Postby Dennis King » Mon Apr 04, 2011 6:32 pm

Mark, I see we are indeed much closer on the main issue of solid waste. Yes, PAYT is the key difference. I look at the current 15-20% and the 43% with mandatory and feel is we just encouraged people, we might get close to that without spending $95,000.00 a year in bags (that is only for the TS, with town wide CS and MANDATORY PAYT it would be more than double that, say $200,000.00 a year for bags! Now that does not make sense to me since if we got to say 25% and no bags, it would be close to the 43 percent with bags.

I still feel their are many ways to encourage people to recycle and public recognition is just one of them. Say a hauler leaves a little sticker on your trash can thanking you for being one of the best recyclers this month. Now I know it sounds childish but didn't we all like those stickers when we were kids? Sometimes just a thank you can go a long way.
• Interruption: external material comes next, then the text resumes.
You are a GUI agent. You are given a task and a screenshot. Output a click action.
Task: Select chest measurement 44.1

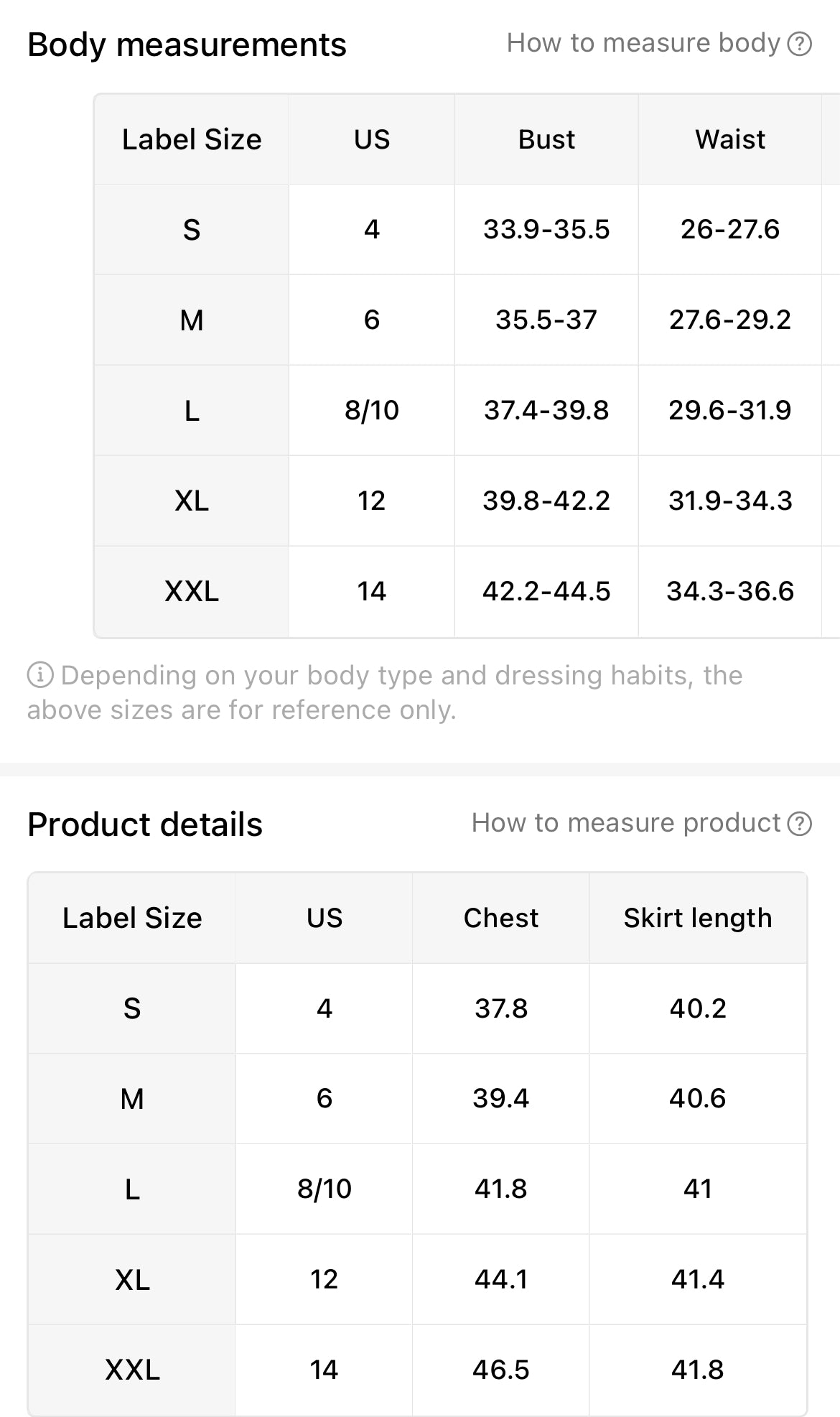click(500, 1279)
As for Tony's market solution, that is what the TC was supposed to look into. Dan said he was checking into renting the TS to a hauler that would provide town wide CS. I think this makes sense but not if we add MANDATORY PAYT.

Somehow this has been sold to the TC hence their end run around the warrant article process, much to my dismay. I can only hope they change their mind and look into a real solution for next year: town wide CS, with a vendor taking over the TS and Saturday TS for the town to use.